Jeder fünfte Amerikaner, der zuvor mit SARS-CoV-2 infiziert war, berichtet über anhaltende Symptome von Long COVID

Laut einer kürzlich von der Bundesregierung durchgeführten Umfrage leidet möglicherweise einer von fünf Amerikanern mit einer früheren COVID-Infektion an Symptomen von Long COVID, auch bekannt als postakutes COVID-Syndrom (PACS).

Das Haushaltspulsumfrage von mehr als 62.000 Erwachsenen fanden heraus, dass 40 Prozent zuvor mit SARS-CoV-2 infiziert waren. Von diesen gaben 19 Prozent an, dass sie derzeit anhaltende und anhaltende Symptome von „Long COVID“ haben. Das bedeutet, dass 7,4 Prozent der erwachsenen Bevölkerung oder fast 20 Millionen Menschen unter den Auswirkungen von Long COVID leiden jetzt!

Die Leute warten am Montag, dem 1. Januar, in der Schlange, um auf COVID-19 getestet zu werden. September 2022 in Long Beach, Kalifornien. (AP Foto / Ashley Landis)

Die 20-minütige Online-Umfrage, die alle vier Wochen durchgeführt wird, wurde Ende April 2020 in Partnerschaft zwischen dem Census Bureau und dem National Center for Health Statistics (NCHS) eingerichtet, um die Bundesregierung bei der Beschaffung relevanter Informationen zu den Auswirkungen der Pandemie zu unterstützen die USA.

Ab dem 1. Juni 2022 fügte das NCHS der Umfrage eine Frage zu Symptomen im Zusammenhang mit COVID hinzu, die drei Monate oder länger anhielten. Insgesamt stellte NCHS fest, dass einer von 13 erwachsenen Amerikanern lange COVID-Symptome hat, die er vor seiner Erstinfektion nicht hatte.

Ein separates CDC lernen Der letzte Monat bestätigte das Hauptergebnis der NCHS-Umfrage, dass 20 Prozent der COVID-Überlebenden Long COVID entwickeln, was ihr enorme Glaubwürdigkeit verleiht.
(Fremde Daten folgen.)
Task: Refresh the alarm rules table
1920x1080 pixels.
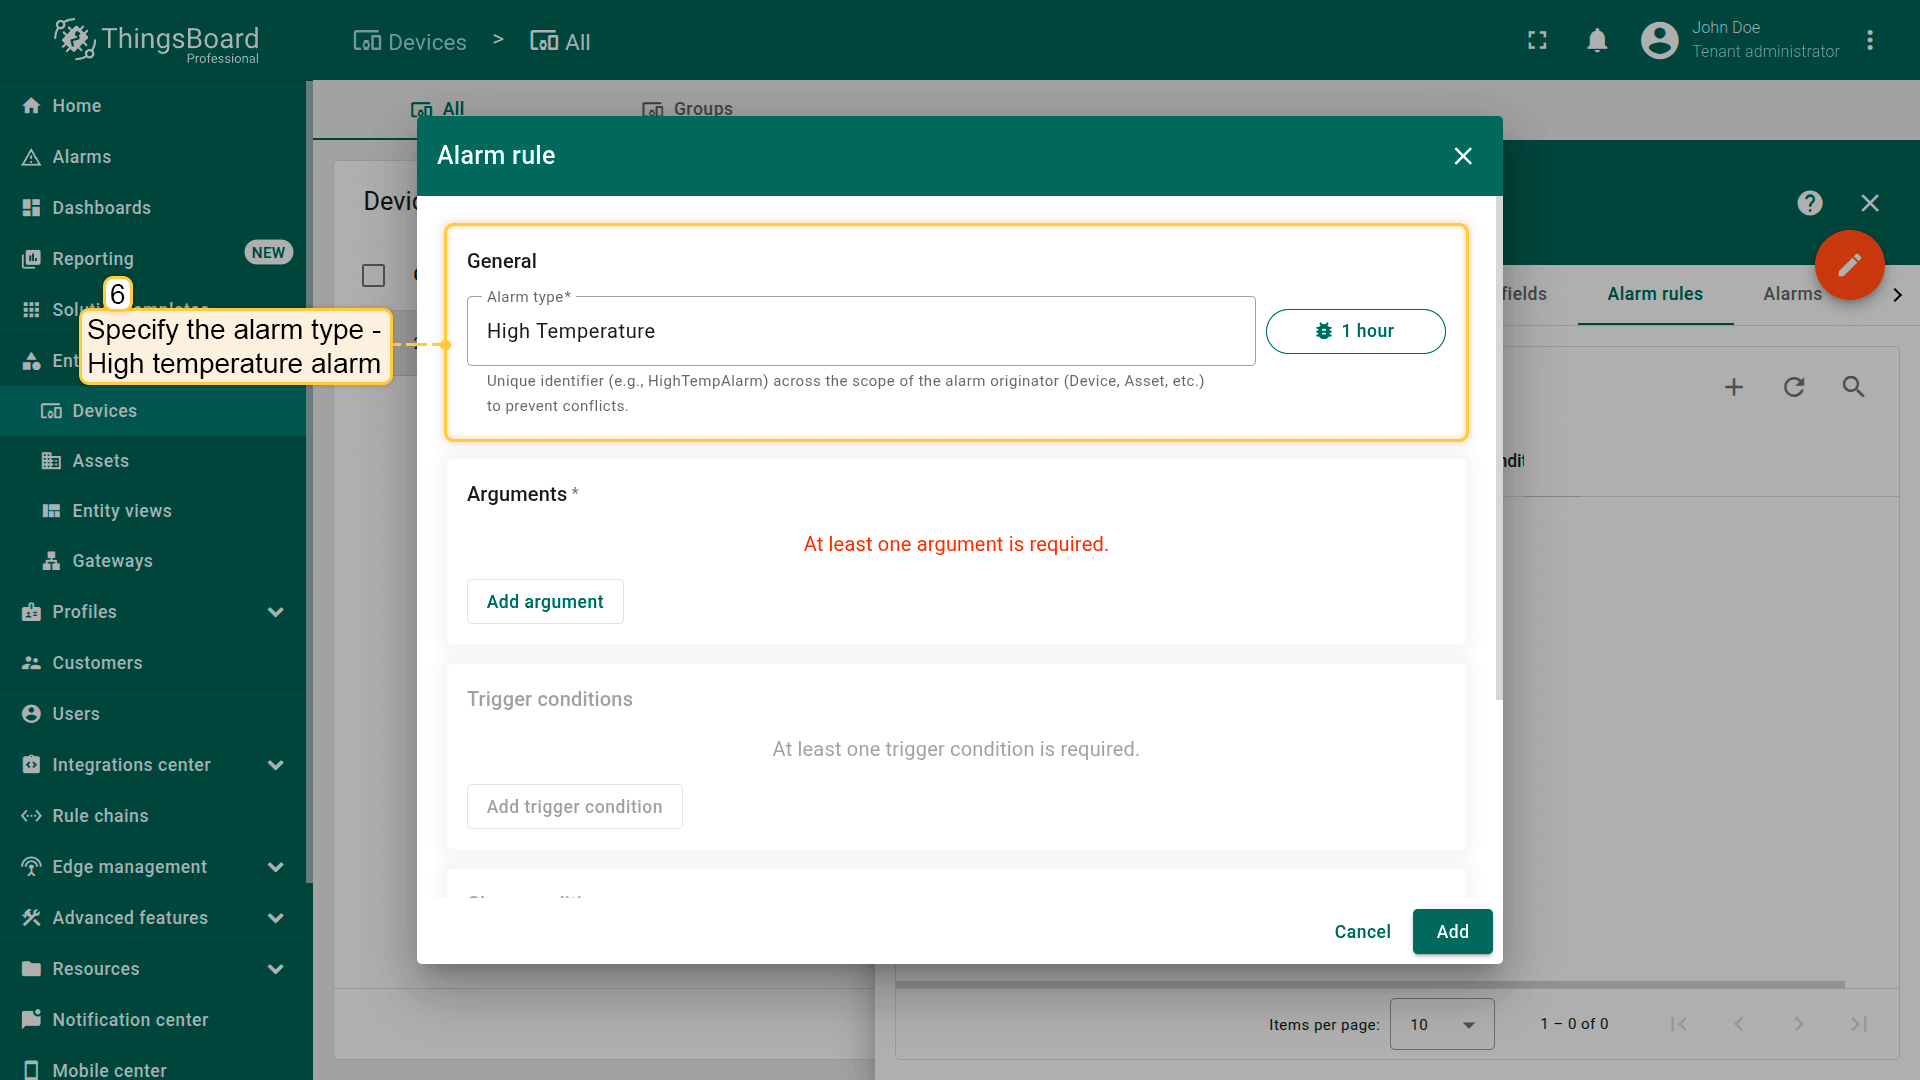Action: pos(1794,387)
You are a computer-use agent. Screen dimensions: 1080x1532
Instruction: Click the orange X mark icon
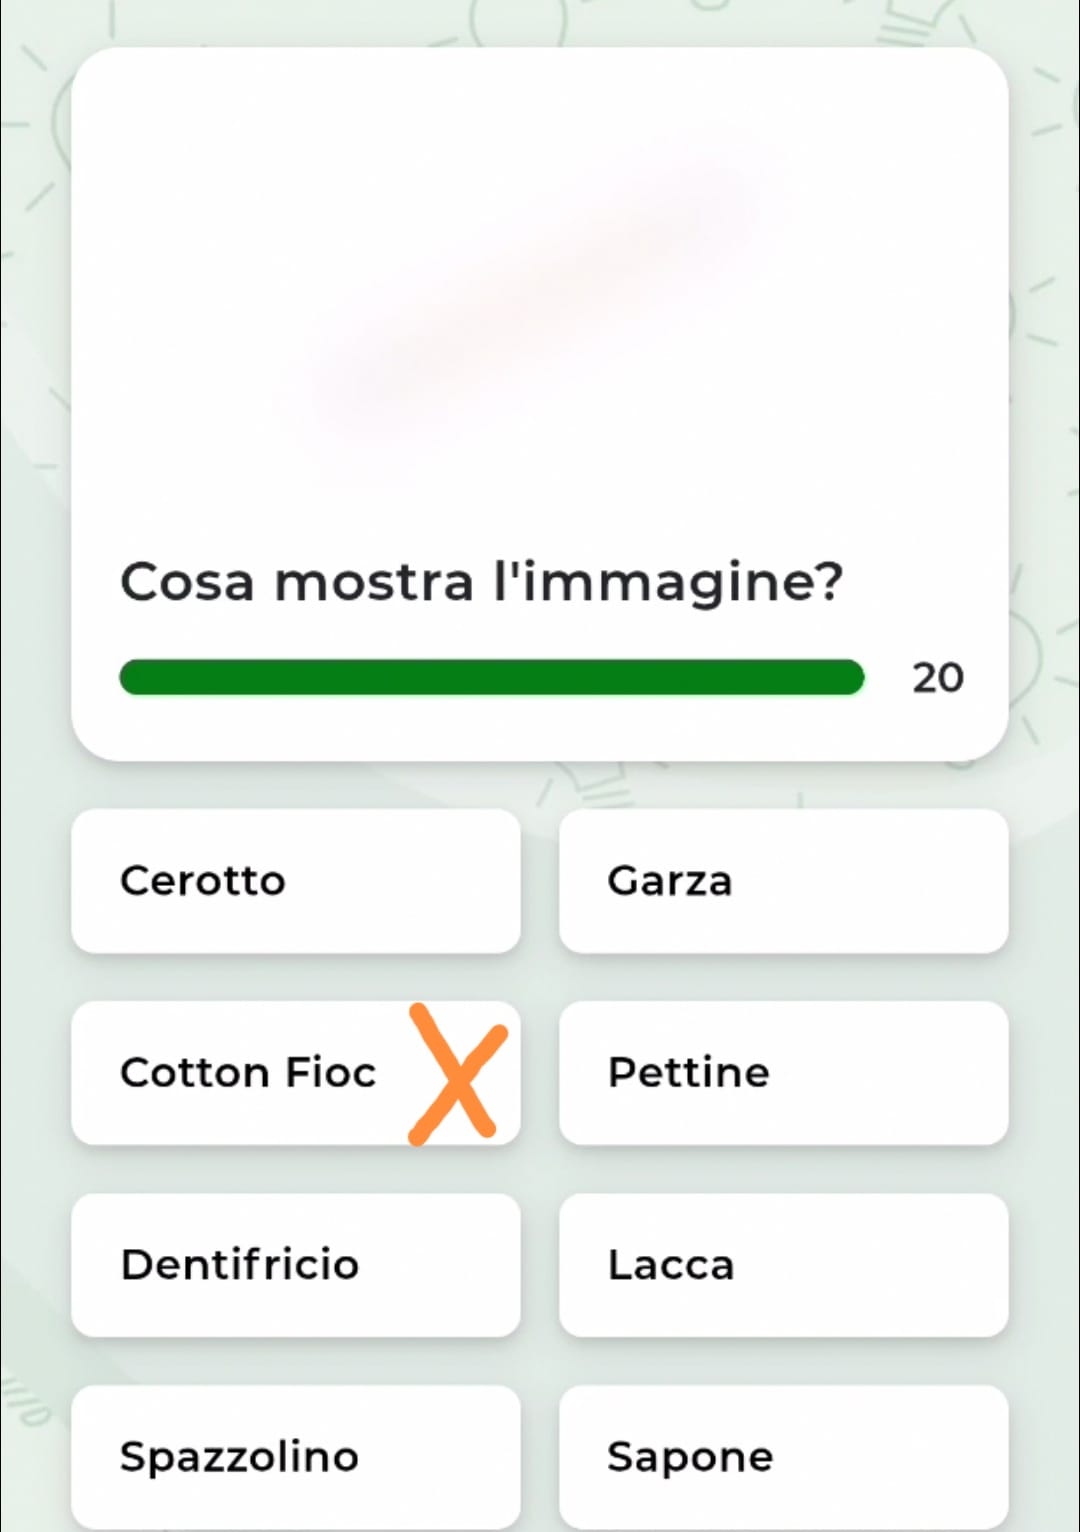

Die CDC-Studie basierte auf einer umfassenden Überprüfung elektronischer Patientenakten, bei der die Inzidenz von 26 Erkrankungen bewertet wurde, die häufig auf Post-COVID zurückzuführen sind, und die Aufzeichnungen von Personen, die mit COVID infiziert waren, und denen, die nicht infiziert waren, verglichen wurden. Es stellte sich heraus, dass jeder fünfte COVID-19-Überlebende im Alter von 18 bis 64 Jahren (20 Prozent) und jeder vierte im Alter von 65 Jahren und älter (25 Prozent) mindestens einen Vorfall erlitten hatte, der möglicherweise auf das vorherige COVID-19 zurückzuführen war.

Die NCHS-Umfrage hatte ergeben, dass jüngere Erwachsene sind das Meer haben wahrscheinlich Long COVID als ältere Menschen, was dem CDC-Ergebnis widerspricht. Solche Unterschiede ergeben sich aus den unterschiedlichen verwendeten Methoden: eine einfache Frage, die in einer Online-Umfrage für das NCHS gestellt wurde, eine detaillierte Überprüfung der Krankenakten durch die CDC.

Was jedoch erstaunlich ist, ist die Bestätigung durch die CDC-Studie und die NCHS-Umfrage des Ausmaßes des chronischen, massenschwächenden Ereignisses, das im Gange ist, da die COVID-Pandemie ungehindert von Interventionen im Bereich der öffentlichen Gesundheit wüten darf.

Der Angriff auf die Gesundheit und das Wohlergehen der Bevölkerung geht unvermindert weiter. Selbst nachdem eine Million Amerikaner an akuten COVID-Infektionen gestorben sind, beginnt das lange Spiel des postakuten COVID-Syndroms gnadenlos zu spielen.